Report: Secret Ukraine-Russia Peace Deal on the Cards
Facts
- Seasoned American journalist and Pulitzer Prize winner Seymour Hersh has claimed that Commander-in-Chief of the Armed Forces of Ukraine Valery Zaluzhny and Chief of the General Staff of the Russian Armed Forces Valery Gerasimov are secretly negotiating a deal to end the war. The report — published on his Substack — cites anonymous sources allegedly in the US intelligence sphere.1
- According to Hersh, Moscow could allow Kyiv to join NATO — though the Western military alliance will be barred from posting either soldiers or offensive weapons in Ukraine — provided Crimea is allowed to remain with Russia and elections are held in Donetsk, Luhansk, Zaporizhzhia, and Kherson — the regions annexed by Moscow.2
- Hersh's claims contradict Davyd Arakhamiia — head of Ukraine's leading party who led the Ukrainian delegation at Turkey-brokered peace talks with the Russians in 2022 — who had previously claimed that Moscow had promised peace to Kyiv if it dropped its ambition to join NATO.3
- The report follows Ukrainian Pres. Volodymyr Zelenskyy's recent declaration that there would be no peace talks if Russian troops remained on Ukrainian soil, adding, 'We cannot recognize our territories as the territories of the Russian Federation.'4
- Last month, the German tabloid BILD had reported that US Pres. Joe Biden and German Chancellor Olaf Scholz have discussed putting pressure on Ukraine to negotiate with Russia by limiting arm supplies to Kyiv. The US State Department, however, quickly denied the report, claiming that negotiations are 'a matter for Ukraine to decide.'5
- The development comes after Russian Pres. Vladimir Putin — citing NATO 'activities'— signed an executive order to immediately increase the number of serving army soldiers by around 15%, or some 170K troops, bringing the overall number of Russian military personnel to about 2.2M.6
Sources: 1Seymour Hersh, 2TASS (a), 3Ukrainska Pravda, 4Nikkei Asia, 5TASS (b) and 6The Guardian.
Narratives
- Pro-establishment narrative, as provided by The Wall Street Journal. The war with Russia is in a stalemate. The Ukrainian counteroffensive hasn't met expectations, war fatigue is growing, and Ukrainians face a bleak winter.
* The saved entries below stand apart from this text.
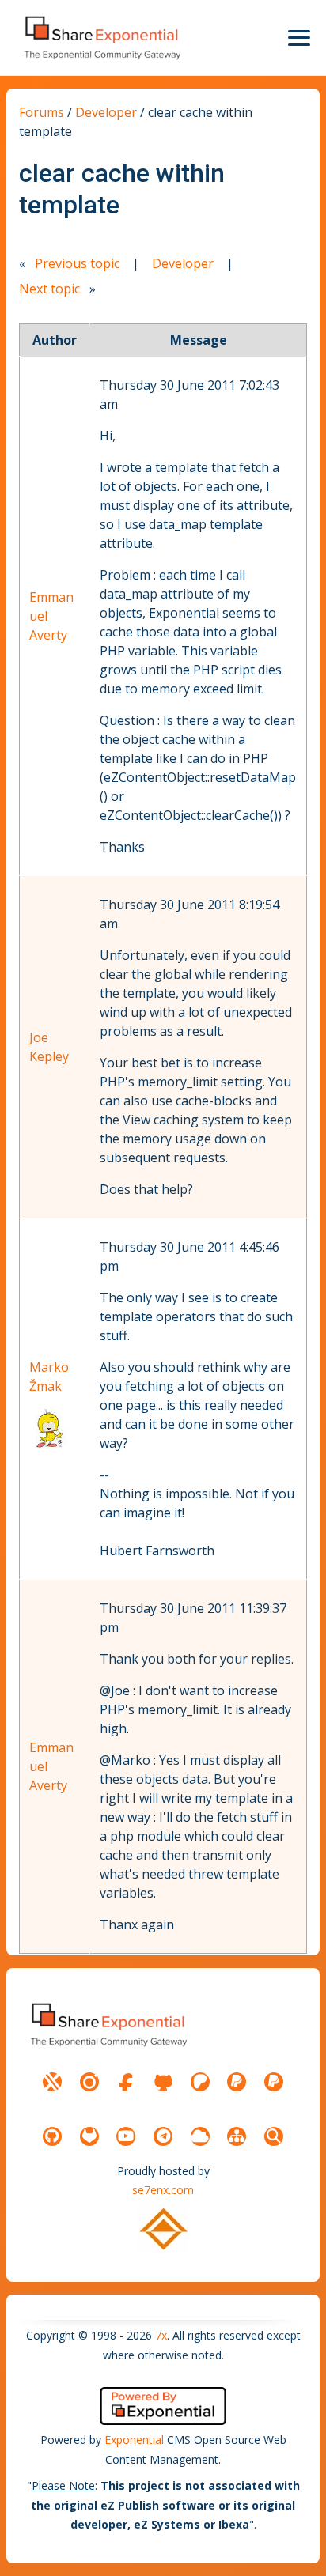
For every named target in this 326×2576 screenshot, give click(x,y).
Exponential (134, 2439)
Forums (41, 112)
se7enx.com (163, 2189)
Kyiv's refusal to negotiate with Moscow has only caused the country heavy battlefield casualties, and it would take a massive technological leap to break the status quo. While the West stays committed to supporting Ukraine, as a sense of exhaustion and battle fatigue sets in, perhaps now is the right time to start thinking about how the war can be brought to a close.
- Anti-Russia narrative, as provided by Ukrainska Pravda. Considering the Kremlin couldn't be trusted to uphold a peace agreement, Ukraine should refrain from offering neutrality in exchange for an end to the war and continue to make Russia politically, militarily, and economically weaker. It wasn't Zelenskyy but Putin who sent troops into Ukraine last year, which is why it should be Putin, not Zelenskyy, who must first vacate annexed Ukrainian territories and end its aggression if it wants lasting peace in the region.
- Narrative C, as provided by Asia Times. While Pulitzer Prize winner Seymour Hersh is a renowned investigative journalist, his self-published report relies on anonymous and uncorroborated sources — a common practice that has seen some of his previous reports tossed out. More specifically, the details of these so-called peace talks appear to contradict well-known facts about the status of the war. As much as many may want this report to be accurate, until it's verified, it must be taken with a grain of salt.